Toyota has produced one of the most innovative, interactive magazine inserts ever to promote the new Camry.
Its agency, Saatchi & Saatchi, got together with Structural Graphics and together they threw every notion of caution to the wind.
The result is a tri-fold magazine insert that includes “really skinny” wires, sensors, a visual display, LED lights, four PC boards and perhaps one of the most powerful drivers of a sale—the scent of a new car. The ad is entertaining InStyle magazine readers (50,000 U.S. subscribers) through the March issue.
Readers can grab “door handles” to open the ad and then press on sensors that will measure their pulse rate as they watch the dashboard light up and inhale the scent. The ad features the 2018 Camry as part of a broader campaign that began in September and includes broadcast and digital media.
While new technologies and wild thinking drive new innovative marketing like the Camry ad, there are still components from way back when that also continue to play important roles, like scent marketing.
Scent marketing, estimated to be a $200 million industry, has been around for decades and continues to be used by marketers to sell everything from whiskey to fried chicken to baby products.
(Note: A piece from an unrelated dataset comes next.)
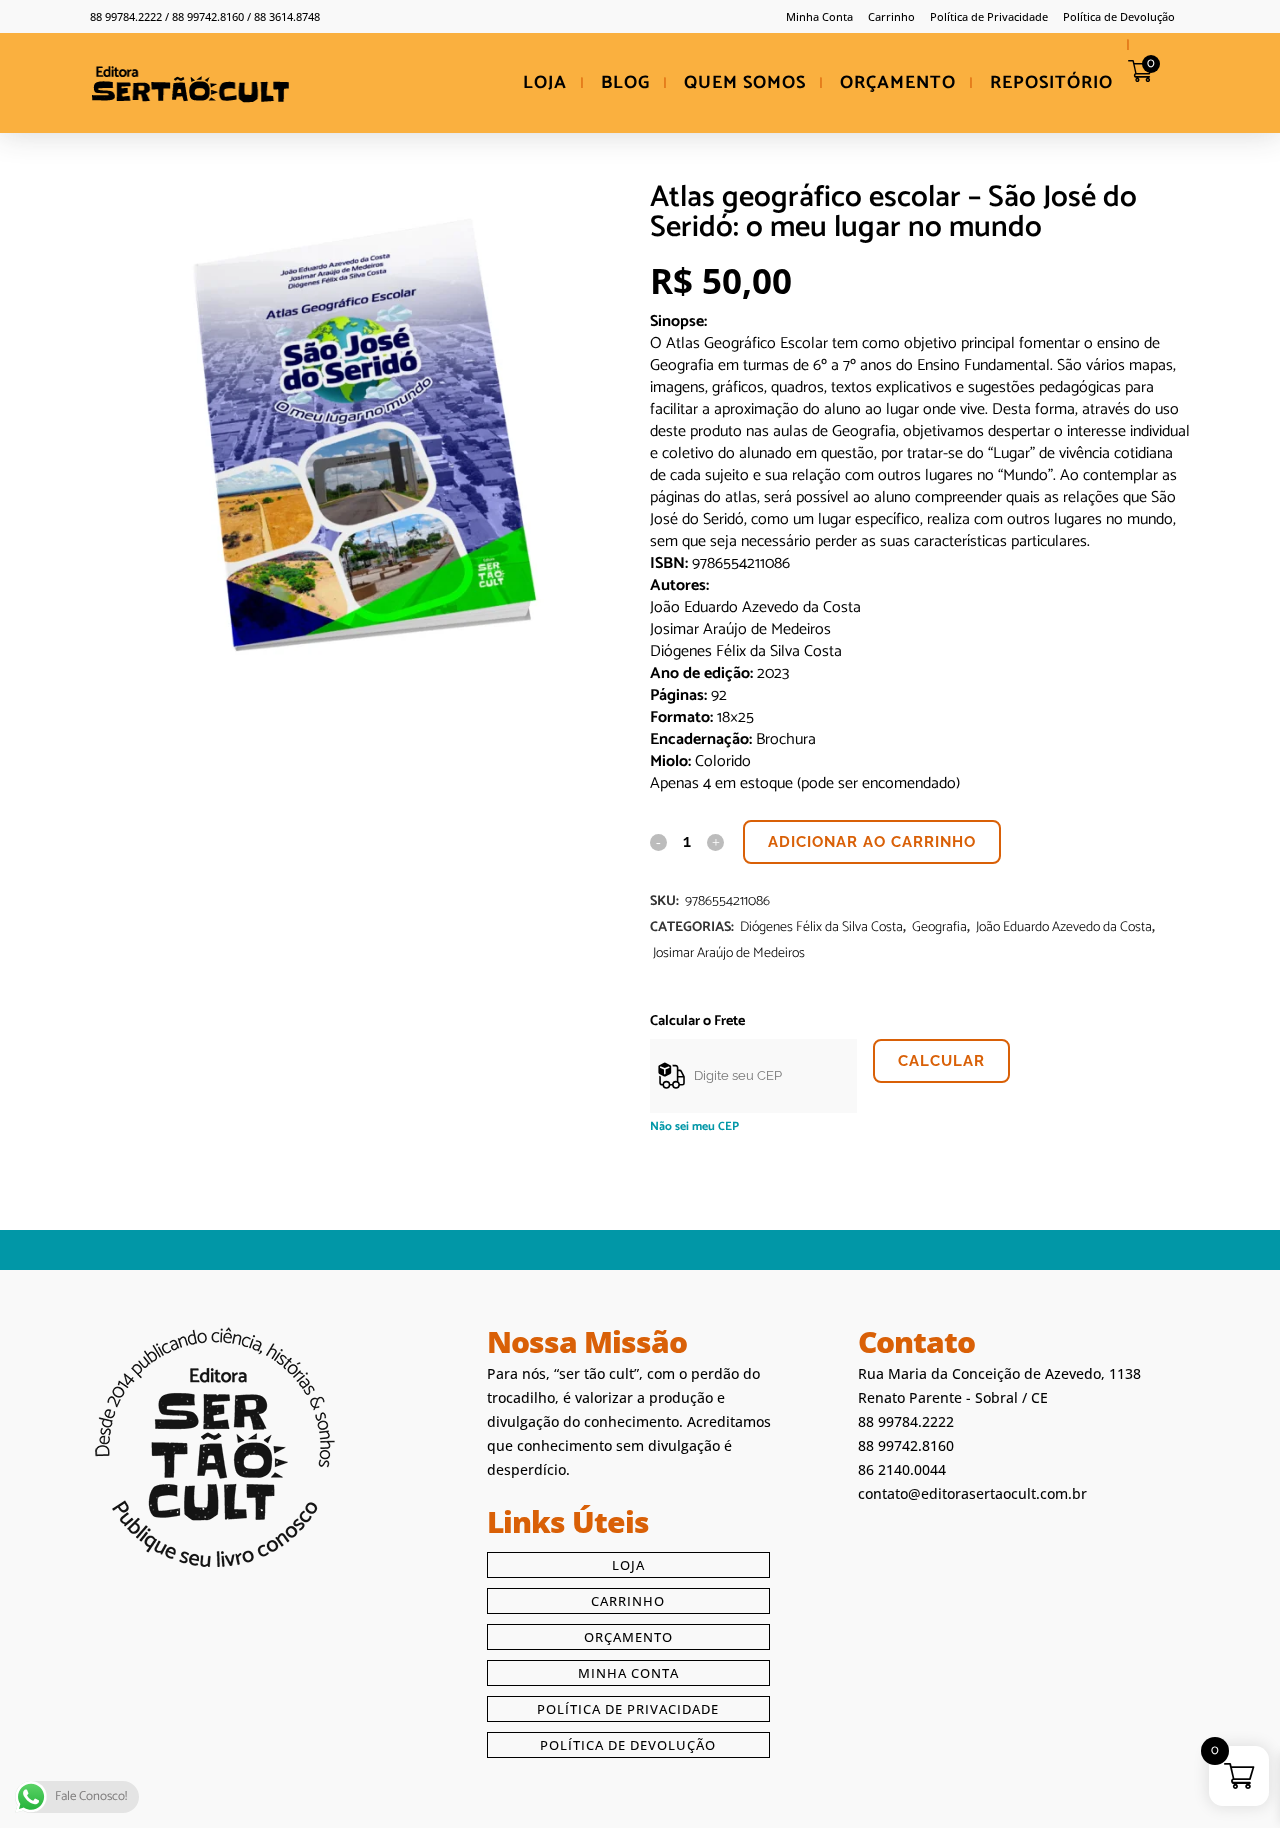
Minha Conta (819, 16)
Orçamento (628, 1637)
For example, last month, KFC gave away fried chicken-scented cards for Valentine’s Day to promote its two-person Chicken Share meal. The limited-edition cards carried cheeky messages like, “You have the secret recipe to my heart.” And a few years ago Oscar Mayer came up with a zany “Bacon Scent Alarm Clock” app that not only wakes you up, it sends a puff of freshly cooked bacon scent into the air to encourage you to jump out of bed and fire up a pan of sizzling bacon.